Shares of stock of the Corporation directly or indirectly owned by it shall not be voted at any meeting and shall not be
counted in determining the total number of outstanding shares entitled to be voted at any given time, unless they are held by it
in a fiduciary capacity, in which case they may be voted and shall be counted in determining the total number of outstanding
shares at any given time.
The Board of Directors may adopt by resolution a procedure by which a stockholder may certify in writing to the
Corporation that any shares of stock registered in the name of the stockholder are held for the account of a specified person
other than the stockholder. The resolution shall set forth the class of stockholders who may make the certification, the purpose
for which the certification may be made, the form of certification and the information to be contained in it; if the certification
is with respect to a record date, the time after the record date within which the certification must be received by the Corporation;
and any other provisions with respect to the procedure which the Board of Directors considers necessary or desirable.
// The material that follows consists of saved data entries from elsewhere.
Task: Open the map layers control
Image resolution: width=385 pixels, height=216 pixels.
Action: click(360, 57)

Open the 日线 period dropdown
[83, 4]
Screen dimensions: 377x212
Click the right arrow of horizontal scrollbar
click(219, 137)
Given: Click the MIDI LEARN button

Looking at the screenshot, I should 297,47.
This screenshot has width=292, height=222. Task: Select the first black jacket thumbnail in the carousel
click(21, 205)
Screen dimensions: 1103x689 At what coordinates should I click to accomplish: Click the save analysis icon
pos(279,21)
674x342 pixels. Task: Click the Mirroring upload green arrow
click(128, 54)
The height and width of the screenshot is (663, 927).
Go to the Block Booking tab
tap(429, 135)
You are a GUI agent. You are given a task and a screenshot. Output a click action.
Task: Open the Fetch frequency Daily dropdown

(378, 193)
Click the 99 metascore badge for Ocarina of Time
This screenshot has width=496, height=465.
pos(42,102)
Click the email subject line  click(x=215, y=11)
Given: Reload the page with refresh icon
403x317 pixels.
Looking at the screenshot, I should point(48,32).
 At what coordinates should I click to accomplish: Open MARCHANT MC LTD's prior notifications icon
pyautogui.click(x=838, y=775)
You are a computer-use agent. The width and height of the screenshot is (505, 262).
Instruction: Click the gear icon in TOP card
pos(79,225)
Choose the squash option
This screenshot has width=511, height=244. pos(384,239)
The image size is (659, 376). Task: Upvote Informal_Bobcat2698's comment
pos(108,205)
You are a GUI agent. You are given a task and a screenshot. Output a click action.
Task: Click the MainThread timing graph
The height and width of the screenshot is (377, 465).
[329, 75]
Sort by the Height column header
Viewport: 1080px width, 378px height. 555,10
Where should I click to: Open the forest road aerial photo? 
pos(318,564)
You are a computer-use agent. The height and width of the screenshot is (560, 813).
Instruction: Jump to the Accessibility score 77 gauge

On
receipt by the Corporation of such certification, the person specified in the certification shall be regarded as, for the purposes
set forth in the certification, the holder of record of the specified stock in place of the stockholder who makes the certification.
Section 2.10
Inspectors
. The Board of Directors or the chair of the meeting may appoint, before or at the
meeting, one or more inspectors for the meeting and any successor to the inspector. Except as otherwise provided by the Board
of Directors or the Chair of the meeting, the inspectors, if any, shall (a) determine the number of shares of stock represented at
the meeting, in person or by proxy, and the validity and effect of proxies, (b) receive and tabulate all votes, ballots or consents,
(c) report such tabulation to the chair of the meeting, (d) hear and determine all challenges and questions arising in connection
with the right to vote, and (e) do such acts as are proper to fairly conduct the election or vote. Each such report shall be in
writing and signed by the inspector or by a majority of them if there is more than one inspector acting at such meeting. If there
is more than one inspector, the report of a majority shall be the report of the inspectors. The report of the inspector or inspectors
on the number of shares represented at the meeting and the results of the voting shall be prima facie evidence thereof.
Section 2.11
Advance Notice of Nominees for Director and Other Stockholder Proposals
.
(a)
Annual Meetings of Stockholders
.
(1) Nominations of individuals for election to the Board of Directors and the proposal of other business
to be considered by the stockholders may be made at an annual meeting of stockholders (i) pursuant to the
Corporation’s notice of meeting, (ii) by or at the direction of the Board of Directors or (iii) by any stockholder of the
Corporation who was a stockholder of record at the time of giving of notice by the stockholder as provided for in this
Section 2.11(a), at the record date set by the Board of Directors for the purpose of determining stockholders entitled
to vote at the annual meeting, and at the time of the annual meeting (and any postponement or adjournment thereof),
who is entitled to vote at the meeting in the election of each individual so nominated or on any such other business
and who has complied with this Section 2.11(a).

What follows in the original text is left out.